## THE TASK
Reproduce the lines below word for word, from the line containing "Open the Trutholbyeva creature card" through the line containing "tap(815, 390)", with both of those lines included.

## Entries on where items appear
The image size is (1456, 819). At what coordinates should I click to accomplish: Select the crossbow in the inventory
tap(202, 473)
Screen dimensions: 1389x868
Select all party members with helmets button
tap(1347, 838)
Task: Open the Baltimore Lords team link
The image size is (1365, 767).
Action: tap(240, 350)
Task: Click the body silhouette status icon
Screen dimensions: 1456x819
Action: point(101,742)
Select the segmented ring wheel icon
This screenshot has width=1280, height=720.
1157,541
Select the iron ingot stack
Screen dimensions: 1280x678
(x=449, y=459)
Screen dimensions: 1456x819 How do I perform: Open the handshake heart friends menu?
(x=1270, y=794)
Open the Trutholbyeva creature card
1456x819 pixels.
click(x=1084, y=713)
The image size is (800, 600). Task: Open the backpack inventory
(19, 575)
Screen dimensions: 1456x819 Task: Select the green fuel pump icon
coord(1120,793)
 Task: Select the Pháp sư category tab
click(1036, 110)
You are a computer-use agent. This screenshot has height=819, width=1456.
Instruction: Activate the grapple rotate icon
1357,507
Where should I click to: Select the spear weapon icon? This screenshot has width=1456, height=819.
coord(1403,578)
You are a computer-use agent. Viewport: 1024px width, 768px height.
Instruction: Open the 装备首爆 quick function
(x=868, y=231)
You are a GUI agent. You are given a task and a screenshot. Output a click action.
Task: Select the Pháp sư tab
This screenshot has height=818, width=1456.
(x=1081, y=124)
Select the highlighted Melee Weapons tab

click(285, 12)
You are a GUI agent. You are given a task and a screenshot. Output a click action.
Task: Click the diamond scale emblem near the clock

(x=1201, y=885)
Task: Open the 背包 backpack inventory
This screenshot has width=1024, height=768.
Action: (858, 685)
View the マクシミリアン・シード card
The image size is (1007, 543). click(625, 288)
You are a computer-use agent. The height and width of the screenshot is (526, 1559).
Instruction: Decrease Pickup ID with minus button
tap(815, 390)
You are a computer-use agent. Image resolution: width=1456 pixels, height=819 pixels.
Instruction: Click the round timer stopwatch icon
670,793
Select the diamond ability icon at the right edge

## RESPONSE FOR THIS EXERCISE
Open the Trutholbyeva creature card
1456x819 pixels.
click(x=1084, y=713)
The image size is (800, 600). Task: Open the backpack inventory
(19, 575)
Screen dimensions: 1456x819 Task: Select the green fuel pump icon
coord(1120,793)
 Task: Select the Pháp sư category tab
click(1036, 110)
You are a computer-use agent. This screenshot has height=819, width=1456.
Instruction: Activate the grapple rotate icon
1357,507
Where should I click to: Select the spear weapon icon? This screenshot has width=1456, height=819.
coord(1403,578)
You are a computer-use agent. Viewport: 1024px width, 768px height.
Instruction: Open the 装备首爆 quick function
(x=868, y=231)
You are a GUI agent. You are given a task and a screenshot. Output a click action.
Task: Select the Pháp sư tab
This screenshot has height=818, width=1456.
(x=1081, y=124)
Select the highlighted Melee Weapons tab

click(285, 12)
You are a GUI agent. You are given a task and a screenshot. Output a click action.
Task: Click the diamond scale emblem near the clock

(x=1201, y=885)
Task: Open the 背包 backpack inventory
This screenshot has width=1024, height=768.
Action: (858, 685)
View the マクシミリアン・シード card
The image size is (1007, 543). click(625, 288)
You are a computer-use agent. The height and width of the screenshot is (526, 1559).
Instruction: Decrease Pickup ID with minus button
tap(815, 390)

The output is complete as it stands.